At another Florida school, Demas was invited by school administrators to develop healthier cafeteria options plus a culinary arts/nutrition program for students. Of the students that participated in her nutrition course, all of them experienced better grades and athletic performance; less aggressive behavior and acne; as well as weight loss by the end of the course. A cardiologist who evaluated the students as a part of the pilot also found that cholesterol rates declined in the students that participated in the program, and that the students saw and average weight loss of 3 pounds over the course duration.

Demas is currently working to have her program adopted and funded by more school districts across the country, and Fredericks will expand her program in the spring to offer a distance-learning version, but in communities without access to their programs, Fredericks says pediatricians should be able to refer families to other local resources that offer tools similar to hers.

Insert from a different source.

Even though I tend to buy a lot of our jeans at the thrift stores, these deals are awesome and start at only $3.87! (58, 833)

Instead of just recommending a healthier lifestyle, pediatricians should point parents to the tools they need to create healthy meals for their families, as well as ways to involve the children and get them excited about healthy foods.

“Pediatricians should look up their cooperative extension or the land-grant university in their state which usually has some free cooking skills education. There’s usually someone in the community that are offering something and there’s a lot of really good books and videos,” Fredericks says. “Nobody makes any successful change unless they have a new skill. It has to come from believing that it is now possible not to fail. I’m not going to start cooking at home if I feel like I’m not going to succeed.”